■ **Source text**:
....

You have probably noticed a bright orange star rising in the southeast around 10 pm recently. Readers of this column are probably not fooled by appearances and recognize a planet when they see one. In fact, this is Mars, amateur astronomers' main telescopic attraction of 2018. This summer will be the best time to view Mars since its record 2003 appearance, the one that started the internet Mars Hoax. Let me fill you in on this year's spectacular Mars appearance before sorting out the "fake Mars news" that you may have already encountered online.

....

■ **Data lines**:

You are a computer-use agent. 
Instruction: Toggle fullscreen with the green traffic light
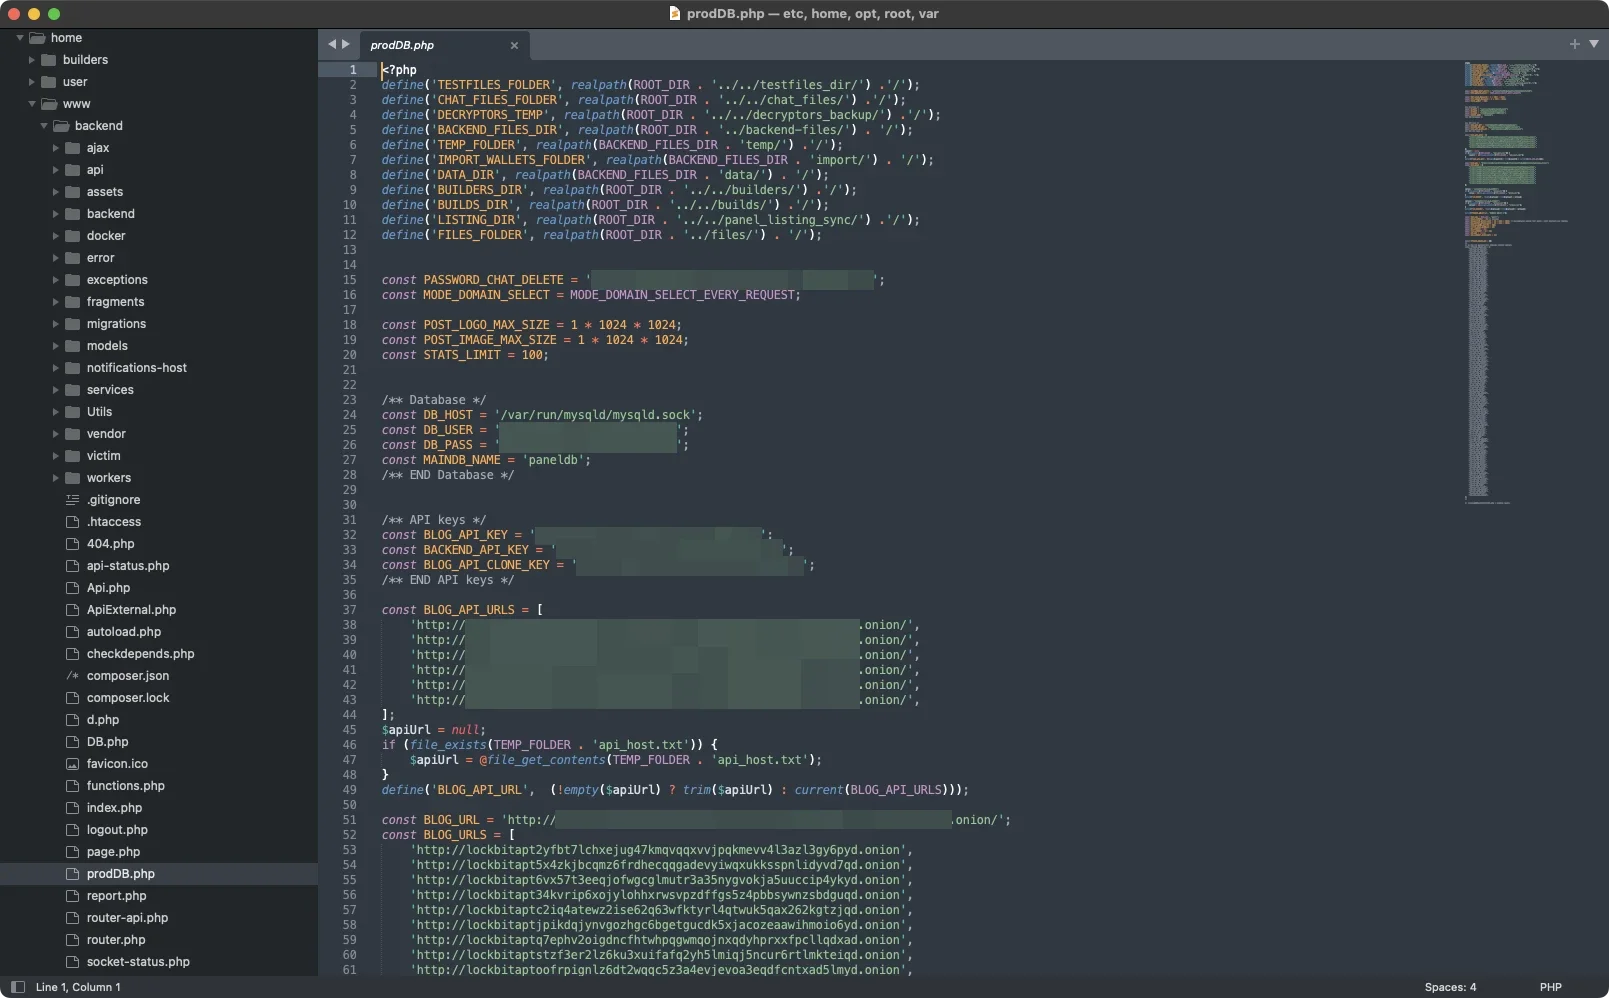point(54,14)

....

■ **Set task A**:
According to the Mars viewing text, this summer will be the best time to view Mars since its appearance in which year?
■ **Set task B**:
Continue the Mars viewing text from the point where it stops.

■ **Final result A**:
2003

■ **Final result B**:
Earth and Mars circle the Sun at different rates. Earth takes 365.26 days and Mars takes 688.41 days or 1.8847 Earth years to complete its orbit. So approximately every two years we catch up to Mars and both planets are on the same side of the Sun (opposition) and right beside each other in the solar system. Since planet orbits are actually ellipses, there is a small variation from year to year in the actual separation, -every 15 to 17 years we get a particularly close approach. In 2018, the separation is only 2 million km farther than in August 2003, a once-in-60 000-year event. To the naked eye, the only difference at opposition is that Mars appears as a brighter star-like object in our sky. The view is much more spectacular in a telescope because on the planet's visible disk are surface features like polar caps, dusky markings and wispy clouds. And though closest approach is on a specific date, July 27, Mars viewing remains excellent for several months and, in fact, is better after opposition since Mars is already visible in the evening sky when it gets dark. If, for some reason, you miss this one, at the next opposition in 2020, Mars will be only slightly smaller in telescopes (still good viewing) and a touch less bright to the naked eye. After that Mars shrinks in apparent size more noticeably and will not get back to the 2018 size until Sep 2035.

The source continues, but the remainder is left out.